Para a escrita pouco difundida do escritor de "Dizem que os cães vêem as coisas", o Conto era sim, marcadamente "a narração de uma situação passageira na vida de uma personagem, com seu meio normal, só ou em relação com alguém", como vaticinou Silvio Romero, porém, sem perder essas características, amplia as nossas possibilidades de leituras. Entretanto, ao afirmar que sua escrita é poetica, não estou dizendo que seja romântica. Muitos de seus Contos são marcadamente cruéis, como "Os Doze Parafusos"...
O Conto que escolhi para mostrar a vocês poderia acontecer em qualquer lugar. Espero que gostem.
E até mais...
Dizem que os cães vêem coisas
Moreira Campos
Ela chegou diáfana, transparente, no vestido branco que lhe descia até os pés calçados pelas ricas sandálias de pluma. Ninguém lhe ouviu os passos. Sentou-se à beira da grande piscina, cruzando as pernas longas. Chegou antiqüíssima, atual e eterna, com a sua cara de máscara. Moldada em gesso? Apenas uma presença, porque pousou como uma sombra. Mas por um fragmento de tempo, um quase nada, reinou entre todos um silêncio largo, que se estendeu pelo vasto terreno murado da mansão ensombrada pelas árvores, dominou a enorme piscina e emudeceu as próprias crianças pajeadas pelas babás de aventais bordados, e vejam que as crianças são indóceis.
Um presságio.
Fragmento de tempo apenas, porque o homem gordo, de ventre imenso, saltou dentro da piscina com o copo de uísque na mão.
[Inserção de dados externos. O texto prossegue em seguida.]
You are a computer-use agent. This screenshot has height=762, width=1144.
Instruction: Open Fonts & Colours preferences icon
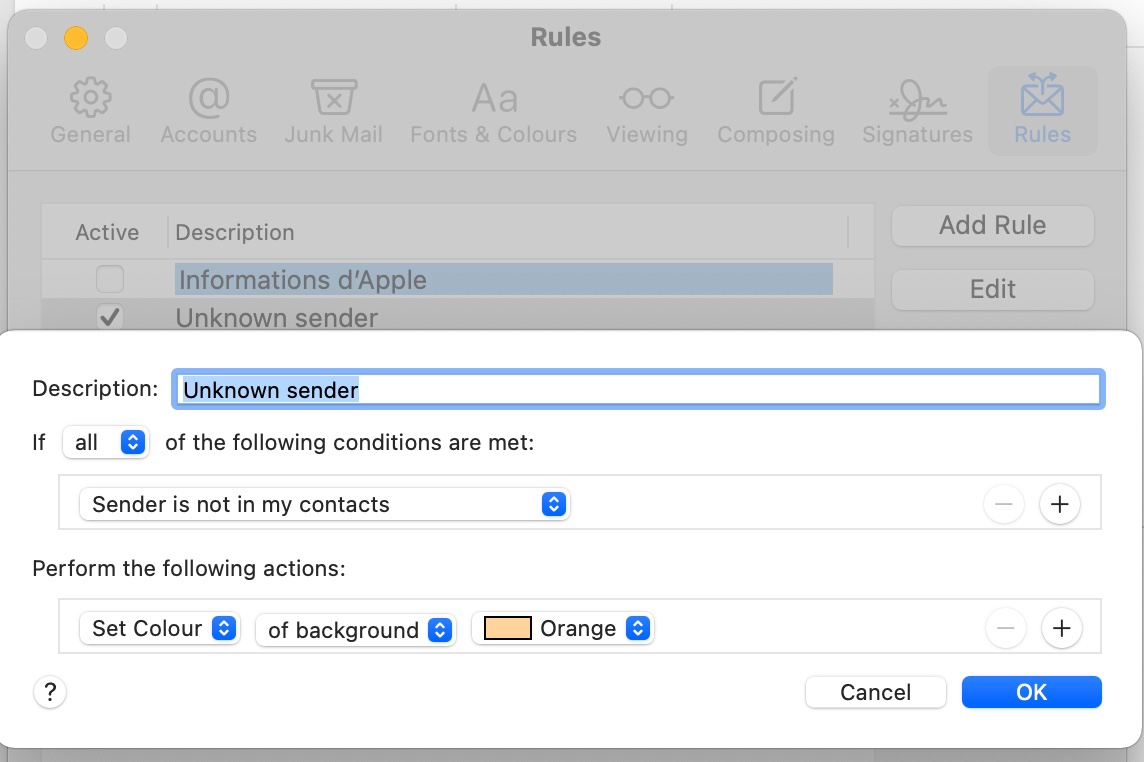click(494, 99)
Espadanou água por todos os lados, a piscina transbordou. Muitos se molharam, outros saltaram da cadeira de lona.
- Bruto! – disse alguém íntimo, sem que ele se aborrecesse, bêbado.
A onda de água despejou-se sobre Ela, que não se moveu: era trespassável e transparente. Floco de névoa pronto a esvoaçar. Permaneceu parada, a cara imóvel, nenhum ricto. Apenas parecia consultar no pulso um relógio invisível, para marcar o tempo. O homem de ventre enorme já estava à beira da piscina, gotejante e trôpego, para uma nova dose de uísque, os dedos graúdos catando no balde os cubos de gelo. Mulheres seminuas, o cordão do biquíni, as nádegas reluzentes de sol e gotas dágua. As rodas, as conversas, os garçons que circulavam, as bandejas de salgadinhos.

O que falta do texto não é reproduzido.